━━━━━ PROVIDED PASSAGE

Evicting Rent From High Schools

This morning the New York Times reports that various high schools have canceled performances of "Rent", not the original Rent, but "Rent: School Edition," which is a "toned down" version of the original, because of objections about its content.

"Rent", you will recall was a huge, long running success as a Broadway musical:
“Rent,” which ran on Broadway for more than 12 years and in 1996 won the Pulitzer Prize and the Tony Award, is based loosely on Puccini’s opera “La Bohème.” It centers on a group of artists, straight and gay, living in the East Village. Some are H.I.V. positive; some are drug addicts; some are in recovery.
So what changes have been made?
The main changes are the deletion of some profane dialogue and lyrics as well as a song, “Contact,” that is sexually explicit. In “Rent,” that song accompanies the death of Angel, a gay drag queen with AIDS; in the high school version, his death unfolds in an earlier song.

━━━━━━━━━━
━━━━━ MATERIAL SHOWN

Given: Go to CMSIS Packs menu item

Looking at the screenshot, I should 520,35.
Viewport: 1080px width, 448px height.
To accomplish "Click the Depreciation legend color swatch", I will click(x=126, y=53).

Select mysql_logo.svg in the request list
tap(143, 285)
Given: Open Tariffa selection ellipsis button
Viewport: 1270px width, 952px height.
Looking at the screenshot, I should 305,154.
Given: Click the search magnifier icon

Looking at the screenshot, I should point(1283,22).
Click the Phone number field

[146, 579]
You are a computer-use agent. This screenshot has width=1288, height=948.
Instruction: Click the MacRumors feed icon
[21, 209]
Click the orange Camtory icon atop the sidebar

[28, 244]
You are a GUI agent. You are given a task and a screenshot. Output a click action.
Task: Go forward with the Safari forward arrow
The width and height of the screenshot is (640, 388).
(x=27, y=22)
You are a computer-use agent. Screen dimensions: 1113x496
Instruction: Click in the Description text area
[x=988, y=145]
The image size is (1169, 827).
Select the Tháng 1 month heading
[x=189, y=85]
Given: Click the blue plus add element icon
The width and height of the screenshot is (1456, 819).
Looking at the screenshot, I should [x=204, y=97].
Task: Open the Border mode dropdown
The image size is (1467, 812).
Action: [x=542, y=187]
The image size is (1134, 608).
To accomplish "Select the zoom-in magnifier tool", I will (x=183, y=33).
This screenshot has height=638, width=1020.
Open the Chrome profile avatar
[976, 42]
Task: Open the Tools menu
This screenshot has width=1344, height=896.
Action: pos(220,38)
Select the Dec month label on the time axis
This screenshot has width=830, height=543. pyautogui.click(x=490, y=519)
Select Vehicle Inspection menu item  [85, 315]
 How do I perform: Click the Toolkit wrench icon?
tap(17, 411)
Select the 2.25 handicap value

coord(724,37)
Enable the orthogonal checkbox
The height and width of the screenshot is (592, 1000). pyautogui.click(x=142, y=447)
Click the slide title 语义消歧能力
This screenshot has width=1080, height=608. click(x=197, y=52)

━━━━━━━━━━

TASK
Reproduce word for word the part of the post about "Rent" between "Evicting Rent From" and "are in recovery.", inclusive.

CORRECT RESULT
Evicting Rent From High Schools

This morning the New York Times reports that various high schools have canceled performances of "Rent", not the original Rent, but "Rent: School Edition," which is a "toned down" version of the original, because of objections about its content.

"Rent", you will recall was a huge, long running success as a Broadway musical:
“Rent,” which ran on Broadway for more than 12 years and in 1996 won the Pulitzer Prize and the Tony Award, is based loosely on Puccini’s opera “La Bohème.” It centers on a group of artists, straight and gay, living in the East Village. Some are H.I.V. positive; some are drug addicts; some are in recovery.